“We had our Russian grandma here and she could not read and write. Only when we started going to school, she would say: ‘Show me those letters.’ She learnt to read print letters from us and she would read sometimes. But she only read the crime reporting section in the newspaper and she would always say that the world was heading into doom. She loved children, she knew how to deal with us, and we were growing in the loving presence of our grandma. We called her ‘bajbina.’ Not grandmother, ‘babička,’ but ‘bajbi.’” Interviewer: “What did she think about the political situation, if she was interested in that?” – “She did not care about it at all. She only came to face it in 1968, and it was in a dramatic way. Until that time, she had been liked by people, because she was helping everybody. And then came 1968. We were scared and grandmother became completely different, as if she was a different person, and she felt miserable. We asked her what happened. She said that they did not want to sell bread to her in the shop. Because she was a Russian. People who refused to sell her bread were people for whom she had been sewing clothes until that time… and they made her feel that. Not all people, but some. The emotions were horrible, it was horrible what it was doing with people.”

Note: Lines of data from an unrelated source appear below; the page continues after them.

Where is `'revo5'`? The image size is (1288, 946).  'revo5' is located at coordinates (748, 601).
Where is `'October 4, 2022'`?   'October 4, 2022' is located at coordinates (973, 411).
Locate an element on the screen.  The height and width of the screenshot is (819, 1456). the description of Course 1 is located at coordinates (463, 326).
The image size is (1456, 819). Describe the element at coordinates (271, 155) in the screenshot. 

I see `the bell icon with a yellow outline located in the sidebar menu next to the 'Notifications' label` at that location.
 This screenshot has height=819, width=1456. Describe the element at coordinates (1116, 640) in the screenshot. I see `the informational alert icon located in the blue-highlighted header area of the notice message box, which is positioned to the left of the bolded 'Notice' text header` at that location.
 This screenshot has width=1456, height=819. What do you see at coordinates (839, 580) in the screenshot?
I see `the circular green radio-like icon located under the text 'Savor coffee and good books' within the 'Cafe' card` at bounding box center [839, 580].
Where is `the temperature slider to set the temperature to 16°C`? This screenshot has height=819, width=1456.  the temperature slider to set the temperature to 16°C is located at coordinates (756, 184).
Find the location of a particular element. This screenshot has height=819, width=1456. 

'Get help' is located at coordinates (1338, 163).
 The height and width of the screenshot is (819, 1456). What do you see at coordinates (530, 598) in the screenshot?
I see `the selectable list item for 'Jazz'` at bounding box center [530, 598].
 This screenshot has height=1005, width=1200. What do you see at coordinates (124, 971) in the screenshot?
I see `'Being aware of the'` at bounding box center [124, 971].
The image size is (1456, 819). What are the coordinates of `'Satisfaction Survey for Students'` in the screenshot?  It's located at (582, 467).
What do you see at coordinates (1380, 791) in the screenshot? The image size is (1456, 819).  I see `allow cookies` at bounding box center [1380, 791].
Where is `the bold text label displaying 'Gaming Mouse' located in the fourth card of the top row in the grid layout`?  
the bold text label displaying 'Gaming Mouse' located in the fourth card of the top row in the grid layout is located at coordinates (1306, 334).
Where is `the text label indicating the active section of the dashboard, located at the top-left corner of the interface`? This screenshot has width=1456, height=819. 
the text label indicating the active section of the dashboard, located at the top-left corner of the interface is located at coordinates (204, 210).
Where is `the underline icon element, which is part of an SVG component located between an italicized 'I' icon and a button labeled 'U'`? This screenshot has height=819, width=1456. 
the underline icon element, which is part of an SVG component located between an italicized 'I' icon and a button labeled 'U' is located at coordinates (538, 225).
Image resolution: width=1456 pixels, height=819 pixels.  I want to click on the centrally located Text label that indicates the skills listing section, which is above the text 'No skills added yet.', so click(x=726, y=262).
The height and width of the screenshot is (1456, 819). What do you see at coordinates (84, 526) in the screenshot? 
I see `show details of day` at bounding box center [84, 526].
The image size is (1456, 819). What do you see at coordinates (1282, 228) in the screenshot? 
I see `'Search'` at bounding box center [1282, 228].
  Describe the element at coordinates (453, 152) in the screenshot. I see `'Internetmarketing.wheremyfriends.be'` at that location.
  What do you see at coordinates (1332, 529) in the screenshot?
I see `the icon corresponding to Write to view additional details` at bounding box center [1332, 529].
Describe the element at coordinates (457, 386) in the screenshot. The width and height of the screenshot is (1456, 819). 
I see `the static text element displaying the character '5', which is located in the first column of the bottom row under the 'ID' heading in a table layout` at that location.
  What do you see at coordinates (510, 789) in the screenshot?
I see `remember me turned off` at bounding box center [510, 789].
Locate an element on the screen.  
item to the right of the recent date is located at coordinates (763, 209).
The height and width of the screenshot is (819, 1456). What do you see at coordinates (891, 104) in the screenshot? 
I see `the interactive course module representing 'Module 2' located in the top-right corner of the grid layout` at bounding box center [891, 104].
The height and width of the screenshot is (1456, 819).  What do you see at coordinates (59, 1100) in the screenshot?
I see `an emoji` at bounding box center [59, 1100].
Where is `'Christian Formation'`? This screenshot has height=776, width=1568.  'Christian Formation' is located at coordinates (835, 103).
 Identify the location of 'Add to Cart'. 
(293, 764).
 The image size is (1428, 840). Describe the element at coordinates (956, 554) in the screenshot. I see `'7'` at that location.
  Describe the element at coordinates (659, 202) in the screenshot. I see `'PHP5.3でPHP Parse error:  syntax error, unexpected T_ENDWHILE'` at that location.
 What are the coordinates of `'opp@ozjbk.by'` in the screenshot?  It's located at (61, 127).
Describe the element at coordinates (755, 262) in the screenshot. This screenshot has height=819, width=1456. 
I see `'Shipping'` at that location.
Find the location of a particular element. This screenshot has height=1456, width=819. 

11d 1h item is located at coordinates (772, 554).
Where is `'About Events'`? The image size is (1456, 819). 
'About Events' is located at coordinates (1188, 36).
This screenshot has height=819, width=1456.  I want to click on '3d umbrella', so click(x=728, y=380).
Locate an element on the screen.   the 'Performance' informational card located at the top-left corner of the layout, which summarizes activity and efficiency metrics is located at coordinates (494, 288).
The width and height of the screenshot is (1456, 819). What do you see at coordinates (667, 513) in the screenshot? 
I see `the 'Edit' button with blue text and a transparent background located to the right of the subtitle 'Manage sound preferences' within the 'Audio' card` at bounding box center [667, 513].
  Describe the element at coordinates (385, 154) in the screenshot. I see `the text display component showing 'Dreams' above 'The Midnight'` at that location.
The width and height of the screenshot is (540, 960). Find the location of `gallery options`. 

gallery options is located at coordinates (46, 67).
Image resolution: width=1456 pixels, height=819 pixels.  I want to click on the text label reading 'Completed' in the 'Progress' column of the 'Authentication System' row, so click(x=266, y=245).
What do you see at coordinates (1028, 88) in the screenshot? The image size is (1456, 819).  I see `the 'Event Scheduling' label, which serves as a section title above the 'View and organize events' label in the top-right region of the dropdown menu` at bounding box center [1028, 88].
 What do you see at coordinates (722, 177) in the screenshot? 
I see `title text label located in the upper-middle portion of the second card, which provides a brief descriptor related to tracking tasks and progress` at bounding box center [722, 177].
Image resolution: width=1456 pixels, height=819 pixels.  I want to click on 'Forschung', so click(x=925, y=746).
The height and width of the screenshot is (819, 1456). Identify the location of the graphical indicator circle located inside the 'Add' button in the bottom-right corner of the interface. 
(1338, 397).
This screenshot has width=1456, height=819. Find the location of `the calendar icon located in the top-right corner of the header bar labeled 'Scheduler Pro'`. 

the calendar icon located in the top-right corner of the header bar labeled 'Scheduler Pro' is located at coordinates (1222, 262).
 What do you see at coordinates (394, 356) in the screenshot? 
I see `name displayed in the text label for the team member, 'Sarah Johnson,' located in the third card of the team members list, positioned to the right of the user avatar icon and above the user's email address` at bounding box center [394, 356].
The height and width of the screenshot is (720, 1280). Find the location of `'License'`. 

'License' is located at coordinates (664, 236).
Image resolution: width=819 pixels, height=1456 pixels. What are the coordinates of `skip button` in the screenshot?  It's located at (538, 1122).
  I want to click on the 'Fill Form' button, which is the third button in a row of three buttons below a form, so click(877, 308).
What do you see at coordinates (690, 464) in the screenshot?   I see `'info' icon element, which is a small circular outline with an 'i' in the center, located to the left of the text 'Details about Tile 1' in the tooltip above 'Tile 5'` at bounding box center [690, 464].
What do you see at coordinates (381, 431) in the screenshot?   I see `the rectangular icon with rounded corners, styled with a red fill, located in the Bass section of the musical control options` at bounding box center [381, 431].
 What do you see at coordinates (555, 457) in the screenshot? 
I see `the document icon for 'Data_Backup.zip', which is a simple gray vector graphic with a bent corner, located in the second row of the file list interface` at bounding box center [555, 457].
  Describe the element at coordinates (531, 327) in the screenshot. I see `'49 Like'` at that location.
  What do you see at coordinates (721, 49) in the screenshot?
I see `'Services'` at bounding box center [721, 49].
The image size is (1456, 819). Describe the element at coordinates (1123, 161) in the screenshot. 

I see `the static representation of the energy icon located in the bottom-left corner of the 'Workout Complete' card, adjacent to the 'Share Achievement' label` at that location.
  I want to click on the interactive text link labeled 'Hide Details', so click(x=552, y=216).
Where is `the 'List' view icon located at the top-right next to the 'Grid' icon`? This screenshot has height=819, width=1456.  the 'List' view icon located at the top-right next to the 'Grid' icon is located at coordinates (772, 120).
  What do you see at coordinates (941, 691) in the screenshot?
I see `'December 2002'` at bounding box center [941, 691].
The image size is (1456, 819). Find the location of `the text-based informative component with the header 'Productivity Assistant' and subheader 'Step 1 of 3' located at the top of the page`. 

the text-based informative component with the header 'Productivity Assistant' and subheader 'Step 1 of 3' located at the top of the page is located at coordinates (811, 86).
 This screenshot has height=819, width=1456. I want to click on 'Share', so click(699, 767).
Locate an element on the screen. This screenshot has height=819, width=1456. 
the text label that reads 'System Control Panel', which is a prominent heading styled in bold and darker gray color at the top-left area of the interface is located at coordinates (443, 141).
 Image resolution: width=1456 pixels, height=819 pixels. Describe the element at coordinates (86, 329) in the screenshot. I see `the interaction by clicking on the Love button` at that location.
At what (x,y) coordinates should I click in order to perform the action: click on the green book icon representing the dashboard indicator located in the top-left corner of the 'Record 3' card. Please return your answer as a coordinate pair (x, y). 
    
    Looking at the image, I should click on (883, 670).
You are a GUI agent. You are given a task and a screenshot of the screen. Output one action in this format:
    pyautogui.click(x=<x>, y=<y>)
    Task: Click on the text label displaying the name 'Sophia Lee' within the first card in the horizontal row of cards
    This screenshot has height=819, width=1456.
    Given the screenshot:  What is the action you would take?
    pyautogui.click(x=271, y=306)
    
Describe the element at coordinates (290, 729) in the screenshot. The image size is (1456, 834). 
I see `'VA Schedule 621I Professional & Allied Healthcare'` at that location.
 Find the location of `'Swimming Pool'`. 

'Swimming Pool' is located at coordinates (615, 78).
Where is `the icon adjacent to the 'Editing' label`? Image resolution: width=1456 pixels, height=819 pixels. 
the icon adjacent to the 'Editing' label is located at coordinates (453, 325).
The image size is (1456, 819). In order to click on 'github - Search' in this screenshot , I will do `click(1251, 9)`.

“What followed in my work. I worked in the Institute for Scientific and Technical Information in Prague 2. I was in charge of a small group of employees there. I was not a member of the Communist Party. When 1968 happened, they started sorting people. Political screenings were being prepared. It was something so humiliating… Twelve people were sitting there opposite me. The screenings were done in the office in the headquarters. I knew all twelve of them, for several years. But they were not skilled people. For example, an old hag from the storehouse, who began working in my group when I was the manager, then voted against me. During the screenings they questioned us about our opinions regarding the entry of the Warsaw Pact armies to our country... Well, you can’t imagine how humiliating it was.”
“My husband said definitely: ‘I will not stay here.’ Everything was already arranged and we were abroad. But our son Michal was in Czechoslovakia, because they did not allow him to travel with us at that time. It was at the beginning of 1969. Husák just got to power. We had a few months before they closed the borders for good. My husband meanwhile arranged for us that we would stay in Switzerland where we had some relatives. I was to go back for Michal afterwards. But suddenly I realized what would happen with grandma. She was as old as I am now. I thus said that I will not be escaping anywhere. Because I would not be able to do that to my grandma, to make her emigrate for the second time – from the homeland to which she had grown attached. My husband said: ‘All right, but never in my life do I want to hear that you miss something,or that you do not have something, or that you desire something.’”
You will not go to study journalism, you are a daughter of a Russian immigrant
Naděžda Dočekalová, née Kestřánková, was born December 16, 1940 in Chlumec nad Cidlinou into a family of a forest engineer Boris Kestřánek. She had sister Věra, who was one and a half years younger, and brother Boris, who was twelve years younger. The family history reaches back to Russia, where the Kestřánek family went in the 19th century from southern Bohemia in order to establish a brewery there. They eventually stayed and continued living there and it was only the generation of Naděžda’s Czech-Russian grandparents who re-emigrated to Czechoslovakia. Their return to Czechoslovakia was made possible thanks to their son Boris, who got an opportunity to leave the Bolshevik Russia after the establishment of Czechoslovakia and to complete his studies at a Russian grammar school in Moravská Třebová. Boris worked as a forest engineer for Count Kinský. After the end of WWII the family feared that they would be forcibly repatriated back to the USSR by the Soviet counter-intelligence organization SMERSH. Fearing communist persecution, Boris Kestřánek joined the Communist Party after 1948, but attitude toward the Party was a conflicting one. As a daughter of a “Russian immigrant,” Naděžda’s personal-political assessment was not too favorable and she did not receive a recommendation to study journalism as she wished, but she was allowed to study library and information science. She worked in the Institute of Scientific and Technical Information in Prague. She and her husband were preparing to emigrate to Switzerland in 1969, but she eventually did not do leave the country because of her elderly grandmother Alexandra. Grandmother Alexandra already considered Czechoslovakia her homeland and she suffered during the period after the invasion of the Warsaw Pact armies to Czechoslovakia in August 1968 because people began turning away from her due to her Russian nationality. In November 1989, Naděžda’s son Michal, present-day director of the drama ensemble of the National Theatre, became the leader of the students’ strike at the Theatre Faculty of the Academy of Performing Arts in Prague (DAMU).